Constipação acarreta de ferimentos a hemorróidas
A quantidade de vezes que uma pessoa deve defecar depende de organismo para organismo, mas nunca deve ser inferior a três vezes por semana. O gastroenterologista Ricardo Nakamura explica que a consistência das fezes também varia de acordo com o metabolismo de cada um. ''O ideal é que ela não esteja muito endurecida, a ponto de requerer esforço para evacuar'', afirma.
O maior problema de se passar muito tempo sem defecar é que, como o órgão é o responsável pela absorção de líquidos no organismo, com o tempo as fezes vão ficando cada vez mais ressecadas. Ao dificultar a evacuação, o endurecimento pode causar de fissuras (pequenos ferimentos) anais, a hemorróidas e doença diverticular do cólon. Há casos em que é necessário ir ao hospital fazer uma ''lavagem'' para retirar as fezes, de tão ressecadas que ficam. Há quem precise até de cirurgia.

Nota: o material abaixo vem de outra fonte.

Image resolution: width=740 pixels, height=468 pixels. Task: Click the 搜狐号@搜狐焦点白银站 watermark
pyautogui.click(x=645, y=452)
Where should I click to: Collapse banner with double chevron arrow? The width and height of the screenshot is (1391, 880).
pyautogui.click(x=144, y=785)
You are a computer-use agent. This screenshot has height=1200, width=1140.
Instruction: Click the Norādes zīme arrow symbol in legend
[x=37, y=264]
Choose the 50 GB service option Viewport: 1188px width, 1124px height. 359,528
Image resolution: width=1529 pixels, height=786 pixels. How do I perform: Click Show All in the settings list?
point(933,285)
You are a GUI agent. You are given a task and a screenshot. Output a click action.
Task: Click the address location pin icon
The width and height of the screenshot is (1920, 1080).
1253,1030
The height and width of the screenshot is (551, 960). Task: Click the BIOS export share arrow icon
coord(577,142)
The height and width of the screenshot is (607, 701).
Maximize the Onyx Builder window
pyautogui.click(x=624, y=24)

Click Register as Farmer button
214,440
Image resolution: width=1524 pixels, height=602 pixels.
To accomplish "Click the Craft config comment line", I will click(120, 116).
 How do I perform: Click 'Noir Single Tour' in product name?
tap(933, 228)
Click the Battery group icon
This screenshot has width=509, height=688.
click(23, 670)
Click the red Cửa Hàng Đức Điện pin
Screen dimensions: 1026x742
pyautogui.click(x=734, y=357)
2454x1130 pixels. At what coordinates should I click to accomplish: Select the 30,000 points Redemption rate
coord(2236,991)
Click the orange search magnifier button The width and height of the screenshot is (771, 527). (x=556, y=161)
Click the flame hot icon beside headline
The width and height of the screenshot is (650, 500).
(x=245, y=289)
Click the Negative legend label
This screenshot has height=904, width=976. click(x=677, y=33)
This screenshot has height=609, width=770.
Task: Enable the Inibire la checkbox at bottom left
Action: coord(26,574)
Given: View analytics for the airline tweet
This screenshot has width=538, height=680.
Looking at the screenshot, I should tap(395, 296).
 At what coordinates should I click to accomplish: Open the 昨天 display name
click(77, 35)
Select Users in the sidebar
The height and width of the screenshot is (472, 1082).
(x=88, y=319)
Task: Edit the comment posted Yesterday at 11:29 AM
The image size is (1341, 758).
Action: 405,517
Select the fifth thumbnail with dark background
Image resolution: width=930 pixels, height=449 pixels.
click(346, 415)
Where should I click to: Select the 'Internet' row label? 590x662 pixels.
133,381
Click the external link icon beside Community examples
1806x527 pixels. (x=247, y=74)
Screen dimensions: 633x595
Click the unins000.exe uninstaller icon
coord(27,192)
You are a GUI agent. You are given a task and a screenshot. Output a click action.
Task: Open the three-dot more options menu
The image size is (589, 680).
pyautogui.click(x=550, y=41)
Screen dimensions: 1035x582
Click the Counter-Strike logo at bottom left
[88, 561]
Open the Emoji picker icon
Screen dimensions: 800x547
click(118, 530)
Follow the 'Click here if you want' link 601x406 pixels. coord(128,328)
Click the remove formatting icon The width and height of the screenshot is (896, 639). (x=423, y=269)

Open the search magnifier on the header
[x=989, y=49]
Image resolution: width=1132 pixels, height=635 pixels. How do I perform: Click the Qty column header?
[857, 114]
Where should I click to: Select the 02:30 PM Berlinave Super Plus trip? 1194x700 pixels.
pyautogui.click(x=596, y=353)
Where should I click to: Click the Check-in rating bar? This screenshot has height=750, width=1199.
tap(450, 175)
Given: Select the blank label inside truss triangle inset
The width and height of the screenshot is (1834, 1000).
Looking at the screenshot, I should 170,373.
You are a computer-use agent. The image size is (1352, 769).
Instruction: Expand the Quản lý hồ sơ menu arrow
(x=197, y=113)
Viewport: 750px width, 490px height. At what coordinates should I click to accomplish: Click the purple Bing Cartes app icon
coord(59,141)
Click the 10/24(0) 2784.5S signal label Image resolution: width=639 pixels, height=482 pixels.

A constipação intestinal também ocasiona distensão abdominal e cólicas. ''Além disso, pesquisas comprovam que há uma incidência maior de câncer do intestino em pessoas que sofrem de constipação intestinal'', alerta Nakamura.
Há casos, porém, em que apenas a mudança de hábitos e cardápio não resolve o problema. ''Nesse caso, a pessoa precisa procurar orientação médica, pois a constipação pode ser sintoma de algum mal maior'', orienta o gastroenterologista.
Segundo o médico, várias doenças podem apresentar o intestino preso como um dos sintomas, como o hipotireoidismo, doenças neurológicas, doença de chagas (do tipo crônico), síndrome do intestino irritável e o câncer de intestino. A prisão de ventre também pode ser um efeito colateral de algum medicamento.(A.I.)